At various points throughout his career, Robinson's illustrative styles differed tremendously, ranging from simple, spartan linework, to large areas of solid light or shadow in watercolour, to lavish and detailed full-page scenes including the swirls, curves and florals characterising the Art Nouveau movement. He would make striking use of white space in one illustration, then fill every space of the next with texture and colour.
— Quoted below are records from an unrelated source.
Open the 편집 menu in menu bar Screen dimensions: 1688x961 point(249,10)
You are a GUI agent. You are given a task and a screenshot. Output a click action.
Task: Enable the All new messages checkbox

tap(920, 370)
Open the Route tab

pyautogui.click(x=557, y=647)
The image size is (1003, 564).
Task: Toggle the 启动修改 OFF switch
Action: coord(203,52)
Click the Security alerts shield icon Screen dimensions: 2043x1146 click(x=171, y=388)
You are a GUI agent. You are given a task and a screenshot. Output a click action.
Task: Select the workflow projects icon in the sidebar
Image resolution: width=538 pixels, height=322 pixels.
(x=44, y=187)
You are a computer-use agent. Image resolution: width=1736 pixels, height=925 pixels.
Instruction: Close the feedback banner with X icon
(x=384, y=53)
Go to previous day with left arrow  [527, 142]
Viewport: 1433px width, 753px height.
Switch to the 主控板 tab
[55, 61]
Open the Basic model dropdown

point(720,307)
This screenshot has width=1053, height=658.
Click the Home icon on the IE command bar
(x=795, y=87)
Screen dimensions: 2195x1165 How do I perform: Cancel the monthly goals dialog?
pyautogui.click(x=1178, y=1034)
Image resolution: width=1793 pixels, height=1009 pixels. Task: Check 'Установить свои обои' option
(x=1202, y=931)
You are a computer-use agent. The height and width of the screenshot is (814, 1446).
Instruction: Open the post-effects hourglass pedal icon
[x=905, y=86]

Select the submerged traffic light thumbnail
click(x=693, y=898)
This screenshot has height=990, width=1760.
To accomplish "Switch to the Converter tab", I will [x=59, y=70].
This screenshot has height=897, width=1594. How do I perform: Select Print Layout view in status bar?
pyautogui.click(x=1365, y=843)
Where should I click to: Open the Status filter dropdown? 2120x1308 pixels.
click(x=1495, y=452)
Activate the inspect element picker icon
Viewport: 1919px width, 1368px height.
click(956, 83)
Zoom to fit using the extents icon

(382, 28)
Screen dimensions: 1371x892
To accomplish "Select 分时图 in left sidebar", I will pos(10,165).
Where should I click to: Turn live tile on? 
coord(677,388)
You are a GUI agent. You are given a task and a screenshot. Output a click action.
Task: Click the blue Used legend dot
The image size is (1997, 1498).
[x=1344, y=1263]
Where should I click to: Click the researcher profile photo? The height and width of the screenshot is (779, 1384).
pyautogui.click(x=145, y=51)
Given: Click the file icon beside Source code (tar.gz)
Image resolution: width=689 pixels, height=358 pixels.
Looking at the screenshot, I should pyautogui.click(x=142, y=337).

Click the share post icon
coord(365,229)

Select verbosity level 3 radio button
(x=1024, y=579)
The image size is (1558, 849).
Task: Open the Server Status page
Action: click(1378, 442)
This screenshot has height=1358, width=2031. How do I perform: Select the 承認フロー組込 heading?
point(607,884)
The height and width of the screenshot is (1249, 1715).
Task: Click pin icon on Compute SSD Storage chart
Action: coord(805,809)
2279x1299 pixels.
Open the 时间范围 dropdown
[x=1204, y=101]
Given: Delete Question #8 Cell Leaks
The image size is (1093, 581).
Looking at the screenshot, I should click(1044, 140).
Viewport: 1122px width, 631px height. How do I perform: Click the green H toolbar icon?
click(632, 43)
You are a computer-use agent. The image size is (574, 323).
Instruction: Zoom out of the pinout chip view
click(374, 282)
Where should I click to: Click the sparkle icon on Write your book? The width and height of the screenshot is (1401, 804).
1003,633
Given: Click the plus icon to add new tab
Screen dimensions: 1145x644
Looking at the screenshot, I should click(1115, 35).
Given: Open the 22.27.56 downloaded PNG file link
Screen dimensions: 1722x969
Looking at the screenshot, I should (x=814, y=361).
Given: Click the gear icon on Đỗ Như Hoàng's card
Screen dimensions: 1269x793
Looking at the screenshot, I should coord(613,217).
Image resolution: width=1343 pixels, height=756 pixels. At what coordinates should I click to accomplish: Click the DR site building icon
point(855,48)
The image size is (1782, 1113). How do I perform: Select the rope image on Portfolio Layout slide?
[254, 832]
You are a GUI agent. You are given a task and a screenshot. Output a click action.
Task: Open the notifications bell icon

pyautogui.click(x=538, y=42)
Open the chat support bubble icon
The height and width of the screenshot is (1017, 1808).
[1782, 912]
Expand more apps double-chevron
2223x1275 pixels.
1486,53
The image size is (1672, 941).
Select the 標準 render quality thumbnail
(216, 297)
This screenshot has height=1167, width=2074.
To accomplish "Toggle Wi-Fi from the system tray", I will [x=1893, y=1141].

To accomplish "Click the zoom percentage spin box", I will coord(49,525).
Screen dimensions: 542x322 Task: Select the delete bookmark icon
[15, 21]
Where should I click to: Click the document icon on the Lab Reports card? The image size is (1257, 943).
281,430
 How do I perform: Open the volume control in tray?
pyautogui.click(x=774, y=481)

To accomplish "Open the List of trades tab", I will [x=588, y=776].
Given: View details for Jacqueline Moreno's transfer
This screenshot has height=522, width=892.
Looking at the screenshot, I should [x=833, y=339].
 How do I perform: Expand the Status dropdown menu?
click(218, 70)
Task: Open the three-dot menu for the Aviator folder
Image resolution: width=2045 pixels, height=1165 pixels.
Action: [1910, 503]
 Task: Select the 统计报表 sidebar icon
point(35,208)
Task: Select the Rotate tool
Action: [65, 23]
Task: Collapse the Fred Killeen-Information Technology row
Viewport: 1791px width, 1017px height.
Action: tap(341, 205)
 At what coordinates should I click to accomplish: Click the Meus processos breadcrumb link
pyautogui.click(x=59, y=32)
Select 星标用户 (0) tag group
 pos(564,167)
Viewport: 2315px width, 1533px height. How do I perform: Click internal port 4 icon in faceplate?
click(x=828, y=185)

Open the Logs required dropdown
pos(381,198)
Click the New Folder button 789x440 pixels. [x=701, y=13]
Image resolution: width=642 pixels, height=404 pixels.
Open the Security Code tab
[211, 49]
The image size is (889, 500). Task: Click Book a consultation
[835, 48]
Beyond book illustration, Robinson soon found he had a talent and an audience for cartooning. He also came to the realisation that making a living as a cartoonist, often political or satirical, was a safer bet than sticking to the landscape painting he preferred. His movement toward humourous and elaborate cartoon depictions became the work for which he is best remembered today. Publications of the era like The Sketch, The Bystander and The Tatler provided an appealing ratio of effort to income, and Robinson soon became well-known for his cartoons within their pages, as well as for his artistic and funny contributions to advertising. Often, his drawings were tongue-in-cheek lampoons of the absurdity of (then) modern life and industry, and his fame as creator of highly complicated contraptions as the means to an oversimplified end (such as an enormous, multi-part machine with hand-cranks, chutes and whistles which produced a slice of toast) stemmed from this appreciation of the ridiculous. His cartoons of this ilk were so plentiful and popular that for a time in the 1930s he was known as "The Gadget King". British codebreakers during the second World War even affectionately nicknamed one of their machines "Heath Robinson".
Robinson died in 1944 at the age of 72. While he was most famous for his cartoons and humour, he continued to practice the nature painting, watercolours and landscapes he loved so well to the end of his life.